For example, the original Andersen paper in Nature was trying to look at deliberate human engineering vs. naturally evolving. The evidence favored (and still does) the latter.

Here’s a recent summary in Science:
https://www.science.org/content/article/why-many-scientists-say-unlikely-sars-cov-2-originated-lab-leak

However, a lab leak is not out of the question. But that is a separate question from whether or not the virus naturally evolved or was deliberately engineered. It very well could have evolved naturally and escaped from a lab that was studying it by accident. Yet all of this is irrelevant for how we should presently deal with the virus.

Yes but that’s not a great example since we knew that number was high… because of scientific experts. Not some random person at the NYT who called the out. The CDC definitely had more issues last year for a variety of reasons but that isn’t an example of “experts getting it wrong.”

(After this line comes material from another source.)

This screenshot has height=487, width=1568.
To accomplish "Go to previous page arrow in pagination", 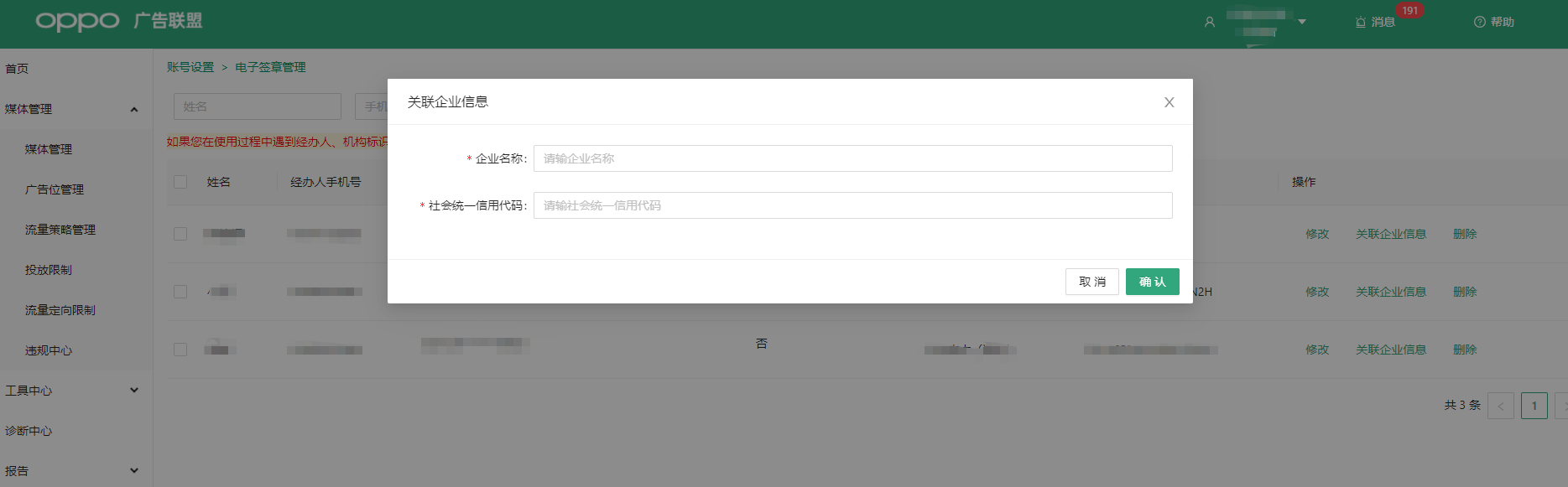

Okay, but you just are blazing right by your information we tried to tell you was wrong then (herd immunity claims) and handwaving it away saying “eh, the experts were wrong a lot too.” You haven’t provided many good examples and the people who were crazy about herd immunity last August were wrong in a very big and dangerous way. That misinformation likely led to many more infections and deaths than it needed to. Definitely a lot different than the CDC overstating a number, erring on the side of caution until they were able to review more data.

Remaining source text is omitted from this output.